THE PROBLEM:
Look through the data below. Show each line where the string "computer" occurs.

EXERCISE DATA:

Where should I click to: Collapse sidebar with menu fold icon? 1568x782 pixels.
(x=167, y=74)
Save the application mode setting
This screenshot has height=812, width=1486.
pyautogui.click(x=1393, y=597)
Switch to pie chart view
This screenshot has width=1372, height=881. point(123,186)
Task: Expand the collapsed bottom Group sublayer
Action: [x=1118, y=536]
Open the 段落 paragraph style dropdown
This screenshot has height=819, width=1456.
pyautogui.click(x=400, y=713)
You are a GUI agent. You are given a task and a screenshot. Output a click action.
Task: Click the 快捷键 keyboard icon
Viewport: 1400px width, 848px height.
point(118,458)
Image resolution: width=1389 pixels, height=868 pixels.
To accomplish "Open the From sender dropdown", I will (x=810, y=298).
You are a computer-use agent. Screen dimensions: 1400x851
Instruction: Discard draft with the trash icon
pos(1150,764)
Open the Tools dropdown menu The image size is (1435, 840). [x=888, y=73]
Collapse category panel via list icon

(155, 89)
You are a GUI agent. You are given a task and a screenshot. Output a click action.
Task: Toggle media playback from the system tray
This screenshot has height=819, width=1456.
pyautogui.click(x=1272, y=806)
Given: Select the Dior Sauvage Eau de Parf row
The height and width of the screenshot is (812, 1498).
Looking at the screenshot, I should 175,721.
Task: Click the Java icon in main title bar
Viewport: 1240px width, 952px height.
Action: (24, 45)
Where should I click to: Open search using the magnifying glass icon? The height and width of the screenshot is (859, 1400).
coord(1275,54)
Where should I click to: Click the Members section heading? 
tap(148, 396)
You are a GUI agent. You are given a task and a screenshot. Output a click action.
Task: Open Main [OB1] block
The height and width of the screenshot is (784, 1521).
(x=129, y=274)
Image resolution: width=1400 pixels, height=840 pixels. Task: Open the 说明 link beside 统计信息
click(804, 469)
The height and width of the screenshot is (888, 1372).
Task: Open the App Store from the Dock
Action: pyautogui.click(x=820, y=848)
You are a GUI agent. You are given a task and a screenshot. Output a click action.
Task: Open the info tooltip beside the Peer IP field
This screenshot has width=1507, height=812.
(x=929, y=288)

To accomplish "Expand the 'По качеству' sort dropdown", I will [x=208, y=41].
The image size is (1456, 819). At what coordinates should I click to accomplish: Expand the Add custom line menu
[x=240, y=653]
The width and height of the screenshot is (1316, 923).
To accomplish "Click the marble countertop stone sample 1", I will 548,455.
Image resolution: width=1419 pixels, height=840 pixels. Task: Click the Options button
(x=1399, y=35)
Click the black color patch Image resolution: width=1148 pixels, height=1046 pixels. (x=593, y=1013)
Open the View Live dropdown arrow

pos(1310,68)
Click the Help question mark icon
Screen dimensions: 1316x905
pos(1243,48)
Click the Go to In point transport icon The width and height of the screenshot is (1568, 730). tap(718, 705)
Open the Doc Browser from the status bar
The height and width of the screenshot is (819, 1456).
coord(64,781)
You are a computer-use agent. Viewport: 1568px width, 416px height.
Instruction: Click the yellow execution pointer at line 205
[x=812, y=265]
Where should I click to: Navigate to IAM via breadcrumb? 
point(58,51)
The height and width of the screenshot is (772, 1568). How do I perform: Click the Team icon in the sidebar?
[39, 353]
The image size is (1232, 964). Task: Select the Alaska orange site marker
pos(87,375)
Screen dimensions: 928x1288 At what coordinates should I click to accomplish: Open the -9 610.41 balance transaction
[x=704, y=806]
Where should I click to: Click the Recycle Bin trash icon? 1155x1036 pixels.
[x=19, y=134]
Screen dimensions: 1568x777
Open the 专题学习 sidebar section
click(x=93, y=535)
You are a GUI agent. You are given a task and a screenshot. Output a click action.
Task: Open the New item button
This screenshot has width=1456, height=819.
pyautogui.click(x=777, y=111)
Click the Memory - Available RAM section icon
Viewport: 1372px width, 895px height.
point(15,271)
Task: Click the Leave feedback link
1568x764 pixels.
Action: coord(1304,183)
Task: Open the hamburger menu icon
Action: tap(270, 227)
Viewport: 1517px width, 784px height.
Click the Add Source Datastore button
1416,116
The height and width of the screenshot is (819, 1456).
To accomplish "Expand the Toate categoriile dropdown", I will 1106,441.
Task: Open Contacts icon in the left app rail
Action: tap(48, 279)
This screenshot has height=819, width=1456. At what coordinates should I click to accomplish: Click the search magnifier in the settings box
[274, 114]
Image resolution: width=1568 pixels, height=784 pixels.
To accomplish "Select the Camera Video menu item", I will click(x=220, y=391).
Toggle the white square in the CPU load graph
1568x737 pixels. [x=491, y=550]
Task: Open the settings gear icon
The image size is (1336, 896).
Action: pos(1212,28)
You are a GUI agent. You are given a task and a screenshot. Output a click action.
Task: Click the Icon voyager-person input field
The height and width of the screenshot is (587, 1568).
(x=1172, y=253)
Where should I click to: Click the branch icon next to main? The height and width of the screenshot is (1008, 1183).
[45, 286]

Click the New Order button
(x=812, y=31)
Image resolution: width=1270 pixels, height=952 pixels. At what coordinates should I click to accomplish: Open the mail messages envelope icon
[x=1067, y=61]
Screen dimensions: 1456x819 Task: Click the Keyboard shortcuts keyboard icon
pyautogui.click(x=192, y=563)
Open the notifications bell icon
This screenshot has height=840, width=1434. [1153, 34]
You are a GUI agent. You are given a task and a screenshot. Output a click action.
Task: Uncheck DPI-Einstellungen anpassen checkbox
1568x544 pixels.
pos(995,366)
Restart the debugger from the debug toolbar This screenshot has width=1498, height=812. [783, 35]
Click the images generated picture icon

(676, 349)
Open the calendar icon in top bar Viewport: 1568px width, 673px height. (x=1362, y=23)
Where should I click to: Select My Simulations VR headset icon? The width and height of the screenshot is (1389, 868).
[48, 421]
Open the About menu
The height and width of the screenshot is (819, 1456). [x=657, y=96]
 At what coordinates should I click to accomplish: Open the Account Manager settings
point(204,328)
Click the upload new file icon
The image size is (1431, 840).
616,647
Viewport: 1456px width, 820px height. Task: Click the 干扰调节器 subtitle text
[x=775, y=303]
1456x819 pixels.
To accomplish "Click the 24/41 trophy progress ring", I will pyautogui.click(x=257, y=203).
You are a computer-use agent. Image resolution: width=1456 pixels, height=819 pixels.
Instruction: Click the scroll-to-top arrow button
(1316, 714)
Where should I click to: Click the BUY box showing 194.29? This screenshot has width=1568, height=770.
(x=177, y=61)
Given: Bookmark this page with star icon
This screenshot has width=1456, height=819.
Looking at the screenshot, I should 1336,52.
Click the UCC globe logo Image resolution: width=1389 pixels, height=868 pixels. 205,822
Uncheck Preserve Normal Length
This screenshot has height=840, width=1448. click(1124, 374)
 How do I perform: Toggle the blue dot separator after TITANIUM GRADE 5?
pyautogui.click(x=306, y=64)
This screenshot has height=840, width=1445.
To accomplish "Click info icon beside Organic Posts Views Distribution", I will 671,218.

TASK OUTPUT:
You are a computer-use agent. Screen dimensions: 1400x851
You are a computer-use agent. Viewport: 1568px width, 416px height.
You are a computer-use agent. Image resolution: width=1456 pixels, height=819 pixels.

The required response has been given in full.